My husband Kevin diagnosed Feb 2004 with mb, tumor completely resected, radiation to brain and spine. He had another tumor develop in his spine which was discovered Dec 2010, could not remove tumor due to involvement with nerves. He was using a walker up until his high dose chemo with stem cell replacement Nov 2011. Kevin had a foley cath (because he was completely incontinent) so for the two months he was in the hopsital he hardly ever got out of bed and didn't walk at all. he had complcations & got fluid in his lungs and couldn't breath about 3 weeks into the treatment and was rushed to ICU. He was intubated, then went went into AFIB, they shocked his heart 5x to bring him out of it...almost lost his life but he pulled out of it. He spent 2 weeks in ICU. All of this left him in a very weakended state, he spent 2 months at UCLA and 1 month at inpatient rehab, had to get a g-tube because he couldn't eat due to a swallowing disorder. This slowly got better over time along with the help of a speech therapist (they also deal with swallow disorders). He is in a wheel chair most of the time but can climb the stairs (with rails) which keeps him strong and he uses a walker upstairs. About 6 weeks ago, Kevin's left eye started getting stuck looking left while the other could move and focus. After seeing two opthomologists who said they could do nothing for him, I took him to UCLA to see a neuroopthalmologist.
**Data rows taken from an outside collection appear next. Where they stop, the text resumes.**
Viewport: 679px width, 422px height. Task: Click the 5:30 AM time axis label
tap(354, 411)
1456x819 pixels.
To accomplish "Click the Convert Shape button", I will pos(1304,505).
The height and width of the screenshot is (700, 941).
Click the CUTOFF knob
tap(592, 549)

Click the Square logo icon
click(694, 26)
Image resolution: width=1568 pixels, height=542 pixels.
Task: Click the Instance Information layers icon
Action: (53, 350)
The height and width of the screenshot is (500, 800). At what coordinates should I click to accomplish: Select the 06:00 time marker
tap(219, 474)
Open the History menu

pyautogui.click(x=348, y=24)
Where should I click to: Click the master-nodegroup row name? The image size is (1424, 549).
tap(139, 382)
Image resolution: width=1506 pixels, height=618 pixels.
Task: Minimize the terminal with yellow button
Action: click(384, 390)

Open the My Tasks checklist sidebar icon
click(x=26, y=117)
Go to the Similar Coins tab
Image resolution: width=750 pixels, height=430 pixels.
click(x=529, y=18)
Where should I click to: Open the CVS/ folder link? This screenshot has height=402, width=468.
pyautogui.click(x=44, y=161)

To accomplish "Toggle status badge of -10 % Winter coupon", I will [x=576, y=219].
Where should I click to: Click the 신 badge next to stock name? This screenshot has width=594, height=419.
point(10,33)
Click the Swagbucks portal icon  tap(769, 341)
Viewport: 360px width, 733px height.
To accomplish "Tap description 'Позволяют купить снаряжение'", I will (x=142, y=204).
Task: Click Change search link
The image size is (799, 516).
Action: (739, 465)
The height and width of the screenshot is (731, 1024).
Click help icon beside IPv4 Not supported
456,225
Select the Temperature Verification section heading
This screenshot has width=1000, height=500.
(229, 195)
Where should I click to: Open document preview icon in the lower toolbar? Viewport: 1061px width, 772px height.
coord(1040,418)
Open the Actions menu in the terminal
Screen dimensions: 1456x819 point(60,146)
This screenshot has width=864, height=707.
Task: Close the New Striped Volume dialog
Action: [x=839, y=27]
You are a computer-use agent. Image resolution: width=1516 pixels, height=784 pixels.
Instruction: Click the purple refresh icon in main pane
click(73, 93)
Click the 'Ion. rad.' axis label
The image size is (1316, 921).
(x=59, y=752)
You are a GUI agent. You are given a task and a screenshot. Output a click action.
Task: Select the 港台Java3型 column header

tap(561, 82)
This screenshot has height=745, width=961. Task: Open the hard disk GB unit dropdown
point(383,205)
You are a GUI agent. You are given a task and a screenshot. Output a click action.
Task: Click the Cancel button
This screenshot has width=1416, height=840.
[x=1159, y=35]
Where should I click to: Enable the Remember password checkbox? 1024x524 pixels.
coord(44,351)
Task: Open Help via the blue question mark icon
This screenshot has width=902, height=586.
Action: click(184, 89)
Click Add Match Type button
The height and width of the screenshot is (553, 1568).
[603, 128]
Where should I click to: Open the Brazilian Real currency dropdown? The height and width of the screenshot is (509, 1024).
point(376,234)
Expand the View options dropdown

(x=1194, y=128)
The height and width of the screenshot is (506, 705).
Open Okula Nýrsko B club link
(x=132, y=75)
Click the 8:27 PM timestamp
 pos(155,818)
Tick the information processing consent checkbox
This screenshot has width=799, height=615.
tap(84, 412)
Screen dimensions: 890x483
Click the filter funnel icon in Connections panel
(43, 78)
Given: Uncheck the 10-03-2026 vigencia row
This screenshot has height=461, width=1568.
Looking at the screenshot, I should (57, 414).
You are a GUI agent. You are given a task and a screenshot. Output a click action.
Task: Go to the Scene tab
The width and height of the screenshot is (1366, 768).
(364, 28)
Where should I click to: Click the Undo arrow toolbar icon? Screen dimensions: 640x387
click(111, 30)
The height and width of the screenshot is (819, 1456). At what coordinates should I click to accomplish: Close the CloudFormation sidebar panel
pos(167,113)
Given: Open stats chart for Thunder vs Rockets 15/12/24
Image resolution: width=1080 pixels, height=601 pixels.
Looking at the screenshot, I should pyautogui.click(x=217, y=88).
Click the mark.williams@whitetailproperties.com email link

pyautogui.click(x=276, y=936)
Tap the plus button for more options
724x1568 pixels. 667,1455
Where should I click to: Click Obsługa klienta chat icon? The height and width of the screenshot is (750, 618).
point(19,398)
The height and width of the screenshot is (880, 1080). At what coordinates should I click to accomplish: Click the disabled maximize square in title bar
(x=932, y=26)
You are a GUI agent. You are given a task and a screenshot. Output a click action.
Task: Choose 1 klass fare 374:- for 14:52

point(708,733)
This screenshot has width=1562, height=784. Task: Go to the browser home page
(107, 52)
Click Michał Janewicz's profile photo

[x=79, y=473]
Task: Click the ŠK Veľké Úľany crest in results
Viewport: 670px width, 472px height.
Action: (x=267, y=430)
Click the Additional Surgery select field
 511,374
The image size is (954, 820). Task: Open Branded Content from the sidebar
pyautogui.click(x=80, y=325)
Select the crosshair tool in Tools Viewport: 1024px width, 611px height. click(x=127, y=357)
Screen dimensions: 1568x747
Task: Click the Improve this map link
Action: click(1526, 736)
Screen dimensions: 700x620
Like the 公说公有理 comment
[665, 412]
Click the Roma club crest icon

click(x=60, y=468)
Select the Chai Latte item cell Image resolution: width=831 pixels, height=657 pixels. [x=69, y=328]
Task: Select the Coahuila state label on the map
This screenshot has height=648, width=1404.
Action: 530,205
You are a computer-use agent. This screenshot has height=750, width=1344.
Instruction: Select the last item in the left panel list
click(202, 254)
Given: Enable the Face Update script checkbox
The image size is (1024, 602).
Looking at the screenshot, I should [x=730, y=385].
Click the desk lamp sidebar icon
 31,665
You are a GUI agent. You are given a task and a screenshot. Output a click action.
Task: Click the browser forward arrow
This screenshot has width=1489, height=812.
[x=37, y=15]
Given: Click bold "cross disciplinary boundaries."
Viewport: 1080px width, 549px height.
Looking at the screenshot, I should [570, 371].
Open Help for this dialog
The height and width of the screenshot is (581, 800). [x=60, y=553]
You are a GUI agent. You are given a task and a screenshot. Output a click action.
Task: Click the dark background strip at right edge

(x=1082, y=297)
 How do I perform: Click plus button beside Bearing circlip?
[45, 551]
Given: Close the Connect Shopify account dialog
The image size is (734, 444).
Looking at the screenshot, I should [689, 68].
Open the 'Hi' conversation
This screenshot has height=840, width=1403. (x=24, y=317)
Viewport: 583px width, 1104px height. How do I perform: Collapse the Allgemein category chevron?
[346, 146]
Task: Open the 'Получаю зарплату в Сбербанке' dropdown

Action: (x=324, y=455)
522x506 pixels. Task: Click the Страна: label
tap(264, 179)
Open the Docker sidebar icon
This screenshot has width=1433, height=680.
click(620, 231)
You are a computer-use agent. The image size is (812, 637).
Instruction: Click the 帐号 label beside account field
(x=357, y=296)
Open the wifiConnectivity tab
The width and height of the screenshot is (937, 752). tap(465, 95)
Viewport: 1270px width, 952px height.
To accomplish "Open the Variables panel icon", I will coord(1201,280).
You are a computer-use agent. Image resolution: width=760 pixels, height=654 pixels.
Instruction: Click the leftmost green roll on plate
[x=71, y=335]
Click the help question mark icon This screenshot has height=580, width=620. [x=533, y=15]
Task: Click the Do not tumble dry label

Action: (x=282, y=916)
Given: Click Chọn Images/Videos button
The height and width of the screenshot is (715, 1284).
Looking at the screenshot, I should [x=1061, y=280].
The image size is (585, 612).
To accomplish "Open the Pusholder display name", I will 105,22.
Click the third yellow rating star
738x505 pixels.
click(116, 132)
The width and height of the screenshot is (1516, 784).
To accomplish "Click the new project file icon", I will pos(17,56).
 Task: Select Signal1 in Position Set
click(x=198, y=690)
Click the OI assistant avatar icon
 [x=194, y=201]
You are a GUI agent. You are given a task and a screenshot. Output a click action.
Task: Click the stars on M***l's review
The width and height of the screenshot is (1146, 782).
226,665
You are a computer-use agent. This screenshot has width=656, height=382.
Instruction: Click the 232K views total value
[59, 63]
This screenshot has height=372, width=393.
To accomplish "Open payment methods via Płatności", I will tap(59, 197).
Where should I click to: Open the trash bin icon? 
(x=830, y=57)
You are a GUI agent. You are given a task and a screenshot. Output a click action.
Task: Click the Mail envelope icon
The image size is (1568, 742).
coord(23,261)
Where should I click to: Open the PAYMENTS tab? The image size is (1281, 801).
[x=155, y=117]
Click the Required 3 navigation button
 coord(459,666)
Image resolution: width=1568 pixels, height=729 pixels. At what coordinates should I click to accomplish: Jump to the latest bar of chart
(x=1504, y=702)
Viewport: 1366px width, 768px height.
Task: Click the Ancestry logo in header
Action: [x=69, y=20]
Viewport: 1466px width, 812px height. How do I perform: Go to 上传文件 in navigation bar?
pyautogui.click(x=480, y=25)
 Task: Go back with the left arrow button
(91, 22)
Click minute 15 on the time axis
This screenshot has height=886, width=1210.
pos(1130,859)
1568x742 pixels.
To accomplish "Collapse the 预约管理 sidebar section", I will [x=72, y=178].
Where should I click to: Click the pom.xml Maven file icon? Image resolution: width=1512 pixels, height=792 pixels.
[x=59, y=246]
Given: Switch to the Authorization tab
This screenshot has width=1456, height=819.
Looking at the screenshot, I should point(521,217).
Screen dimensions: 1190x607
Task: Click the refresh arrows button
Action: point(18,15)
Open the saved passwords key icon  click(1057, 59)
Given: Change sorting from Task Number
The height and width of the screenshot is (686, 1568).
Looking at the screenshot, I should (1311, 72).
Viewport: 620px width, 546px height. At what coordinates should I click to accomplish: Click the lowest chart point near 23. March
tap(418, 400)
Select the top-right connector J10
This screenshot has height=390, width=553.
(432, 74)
He was helpful and gave a name for this (he said, rare) condition (don't recall the name). Basically, late onset nerve damage from the radiation in 2004. But the good news is he recommended Kevin see a neurologist to prescribe an anti-seisure medication which hleps calm the overactive nerves. Ever since he started taking the medicaiton (Carbamazopine ER 200mg) he hasn't his eye is better (hasn't got "stuck" at all since and he's been on the drug for about 3 weeks). The only down side is he said his balance feels worse. I'm not sure if this would work for your brother but perhaps he could see a neuroophalmoogit and/or a neuologist. My heart goes out to you and your brother. Stay strong and take it all one day at a time. Also I got help for Kevin by persistence. Explore other avenues when you hit a dead end. You may find some answers. Gloria

beaudog
Posts: 3
Joined: Jan 2013

My brother had a medullablastoma removed in 1983 st the sge of 27. Following surgery he had full brain and spinal cord radiation.

At age of 48 he developed anterior horn cell degeneration, essentially radiaton necrosis. He is quite disabled: cannot walk without support, muscle wasting, speech and swallowing problems, cannot move his eyes, ect.

Anyone else have this problem. Would like to share treatments for symptom management.

Mary

angelatg
Posts: 4
Joined: Aug 2012

My mother was diagnosed with medullablastoma in March 1990.  She had surgery to remove the tumor and took WBRT for 8 weeks.  She is alive today but lives with many deficits.  She has progressed dementia along with many other issues.  Thank you all for your posts.  They are so helpful to read about others in our situation.

 

angelatg
Posts: 4
Joined: Aug 2012

My mother was diagnosed with medullablastoma in March 1990.  She had surgery to remove the tumor and took WBRT for 8 weeks.  She is alive today but lives with many deficits.  She has progressed dementia along with many other issues.  Thank you all for your posts.  They are so helpful to read about others in our situation.